Written instruction - Reproduce verbatim the stretch of the records from the line containing "You are a computer-use agent. This" through the end of the records.

-- Start of Raw data --

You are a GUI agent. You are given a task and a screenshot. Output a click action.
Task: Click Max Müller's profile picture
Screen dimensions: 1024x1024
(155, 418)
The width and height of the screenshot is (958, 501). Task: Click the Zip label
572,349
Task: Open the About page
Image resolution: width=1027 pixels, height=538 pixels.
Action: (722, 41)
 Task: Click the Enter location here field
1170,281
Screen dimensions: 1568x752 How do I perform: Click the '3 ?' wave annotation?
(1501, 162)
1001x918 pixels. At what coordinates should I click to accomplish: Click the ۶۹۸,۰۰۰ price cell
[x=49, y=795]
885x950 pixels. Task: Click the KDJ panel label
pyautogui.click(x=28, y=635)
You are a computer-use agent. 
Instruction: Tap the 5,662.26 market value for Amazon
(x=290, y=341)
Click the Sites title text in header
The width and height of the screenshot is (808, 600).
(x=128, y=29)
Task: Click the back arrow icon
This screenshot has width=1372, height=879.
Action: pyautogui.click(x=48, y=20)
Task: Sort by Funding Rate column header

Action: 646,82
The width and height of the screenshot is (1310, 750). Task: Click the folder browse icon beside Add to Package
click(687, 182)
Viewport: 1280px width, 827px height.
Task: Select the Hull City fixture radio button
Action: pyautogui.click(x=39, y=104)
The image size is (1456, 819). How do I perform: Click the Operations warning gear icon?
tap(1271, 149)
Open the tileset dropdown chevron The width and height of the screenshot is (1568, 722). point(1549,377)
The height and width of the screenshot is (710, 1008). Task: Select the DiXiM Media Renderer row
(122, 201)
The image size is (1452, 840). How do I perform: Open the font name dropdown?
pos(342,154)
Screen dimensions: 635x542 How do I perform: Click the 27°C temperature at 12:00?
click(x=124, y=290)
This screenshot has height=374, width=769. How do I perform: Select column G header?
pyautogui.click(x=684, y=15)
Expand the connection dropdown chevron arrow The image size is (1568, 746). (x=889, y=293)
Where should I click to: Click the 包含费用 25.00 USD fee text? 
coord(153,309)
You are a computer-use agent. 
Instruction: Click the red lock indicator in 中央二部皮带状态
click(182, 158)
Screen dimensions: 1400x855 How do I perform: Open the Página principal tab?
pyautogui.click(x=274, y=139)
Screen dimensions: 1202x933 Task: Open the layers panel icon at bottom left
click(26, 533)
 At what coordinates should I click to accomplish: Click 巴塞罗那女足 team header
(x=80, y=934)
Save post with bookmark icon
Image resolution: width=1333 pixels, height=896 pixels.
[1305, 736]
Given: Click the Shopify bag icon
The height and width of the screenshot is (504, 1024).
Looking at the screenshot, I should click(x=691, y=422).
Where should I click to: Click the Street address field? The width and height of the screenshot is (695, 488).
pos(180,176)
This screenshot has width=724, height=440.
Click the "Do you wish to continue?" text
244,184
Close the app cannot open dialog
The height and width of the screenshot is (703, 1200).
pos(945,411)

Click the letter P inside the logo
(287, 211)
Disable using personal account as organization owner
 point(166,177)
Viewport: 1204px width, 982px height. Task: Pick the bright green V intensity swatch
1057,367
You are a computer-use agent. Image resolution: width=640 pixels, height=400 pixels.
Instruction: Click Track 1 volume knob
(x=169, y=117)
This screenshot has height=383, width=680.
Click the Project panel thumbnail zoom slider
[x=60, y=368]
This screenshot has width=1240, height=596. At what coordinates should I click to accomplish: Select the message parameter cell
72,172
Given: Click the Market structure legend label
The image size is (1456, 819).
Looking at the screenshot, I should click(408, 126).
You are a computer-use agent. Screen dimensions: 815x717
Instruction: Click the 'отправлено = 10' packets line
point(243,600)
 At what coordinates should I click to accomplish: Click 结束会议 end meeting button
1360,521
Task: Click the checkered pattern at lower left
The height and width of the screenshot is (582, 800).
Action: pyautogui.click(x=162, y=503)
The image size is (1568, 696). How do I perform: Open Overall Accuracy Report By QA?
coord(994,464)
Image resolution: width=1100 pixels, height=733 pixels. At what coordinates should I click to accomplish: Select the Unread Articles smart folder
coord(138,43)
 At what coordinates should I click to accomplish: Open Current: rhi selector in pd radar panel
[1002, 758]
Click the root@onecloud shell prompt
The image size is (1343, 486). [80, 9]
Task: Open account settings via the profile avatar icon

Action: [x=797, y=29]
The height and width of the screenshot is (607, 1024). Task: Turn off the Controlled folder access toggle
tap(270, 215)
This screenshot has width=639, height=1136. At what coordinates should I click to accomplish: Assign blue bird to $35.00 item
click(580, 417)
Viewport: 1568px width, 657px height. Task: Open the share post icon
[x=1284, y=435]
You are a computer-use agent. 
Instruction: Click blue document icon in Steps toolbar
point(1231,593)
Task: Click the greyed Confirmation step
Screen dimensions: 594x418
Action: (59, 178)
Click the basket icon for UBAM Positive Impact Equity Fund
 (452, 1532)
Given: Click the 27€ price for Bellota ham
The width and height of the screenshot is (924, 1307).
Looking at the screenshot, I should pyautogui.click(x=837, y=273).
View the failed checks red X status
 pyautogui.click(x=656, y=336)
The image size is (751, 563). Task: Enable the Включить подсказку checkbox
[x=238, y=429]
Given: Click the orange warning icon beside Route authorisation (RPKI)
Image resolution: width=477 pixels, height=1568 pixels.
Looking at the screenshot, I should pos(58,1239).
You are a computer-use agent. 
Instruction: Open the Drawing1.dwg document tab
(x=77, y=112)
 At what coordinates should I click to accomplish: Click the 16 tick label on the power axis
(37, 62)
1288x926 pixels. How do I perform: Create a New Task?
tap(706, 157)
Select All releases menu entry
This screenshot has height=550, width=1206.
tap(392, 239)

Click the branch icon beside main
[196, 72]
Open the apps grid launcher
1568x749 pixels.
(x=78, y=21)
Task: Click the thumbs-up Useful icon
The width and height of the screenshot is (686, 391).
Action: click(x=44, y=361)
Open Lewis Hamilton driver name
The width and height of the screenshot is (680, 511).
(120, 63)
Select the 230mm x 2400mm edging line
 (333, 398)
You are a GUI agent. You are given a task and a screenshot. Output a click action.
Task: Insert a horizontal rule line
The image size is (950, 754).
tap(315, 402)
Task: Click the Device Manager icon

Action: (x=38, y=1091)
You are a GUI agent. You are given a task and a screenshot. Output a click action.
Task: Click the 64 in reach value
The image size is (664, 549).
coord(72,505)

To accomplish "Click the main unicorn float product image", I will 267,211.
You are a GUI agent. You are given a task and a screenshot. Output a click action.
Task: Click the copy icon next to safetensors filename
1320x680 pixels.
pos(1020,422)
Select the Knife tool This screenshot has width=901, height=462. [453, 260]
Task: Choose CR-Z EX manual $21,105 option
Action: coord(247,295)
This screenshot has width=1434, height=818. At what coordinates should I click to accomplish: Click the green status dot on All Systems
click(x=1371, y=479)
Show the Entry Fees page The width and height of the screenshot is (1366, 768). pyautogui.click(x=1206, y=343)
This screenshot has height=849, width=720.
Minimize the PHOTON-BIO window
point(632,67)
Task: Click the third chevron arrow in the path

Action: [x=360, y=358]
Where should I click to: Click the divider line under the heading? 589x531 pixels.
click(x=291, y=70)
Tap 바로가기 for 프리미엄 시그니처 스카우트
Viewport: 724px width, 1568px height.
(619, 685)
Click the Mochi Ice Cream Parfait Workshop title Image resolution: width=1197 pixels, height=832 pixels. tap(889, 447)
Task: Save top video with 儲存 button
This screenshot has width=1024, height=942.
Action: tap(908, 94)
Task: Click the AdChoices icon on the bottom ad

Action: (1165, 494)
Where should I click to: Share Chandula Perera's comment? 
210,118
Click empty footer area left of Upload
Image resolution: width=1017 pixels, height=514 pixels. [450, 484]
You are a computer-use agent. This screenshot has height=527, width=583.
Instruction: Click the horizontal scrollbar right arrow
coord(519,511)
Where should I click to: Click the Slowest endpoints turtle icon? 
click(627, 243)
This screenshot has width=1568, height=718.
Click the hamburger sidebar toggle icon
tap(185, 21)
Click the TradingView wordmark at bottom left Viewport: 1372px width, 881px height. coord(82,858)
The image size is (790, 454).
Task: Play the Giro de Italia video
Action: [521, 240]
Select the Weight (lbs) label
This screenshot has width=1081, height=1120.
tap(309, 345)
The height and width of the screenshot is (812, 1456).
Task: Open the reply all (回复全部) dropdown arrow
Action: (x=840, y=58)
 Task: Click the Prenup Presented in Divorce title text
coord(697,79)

-- End of Raw data --

Worked solution -
You are a computer-use agent. This screenshot has height=527, width=583.
Instruction: Click the horizontal scrollbar right arrow
coord(519,511)
Where should I click to: Click the Slowest endpoints turtle icon? 
click(627, 243)
This screenshot has width=1568, height=718.
Click the hamburger sidebar toggle icon
tap(185, 21)
Click the TradingView wordmark at bottom left Viewport: 1372px width, 881px height. coord(82,858)
The image size is (790, 454).
Task: Play the Giro de Italia video
Action: [521, 240]
Select the Weight (lbs) label
This screenshot has width=1081, height=1120.
tap(309, 345)
The height and width of the screenshot is (812, 1456).
Task: Open the reply all (回复全部) dropdown arrow
Action: (x=840, y=58)
 Task: Click the Prenup Presented in Divorce title text
coord(697,79)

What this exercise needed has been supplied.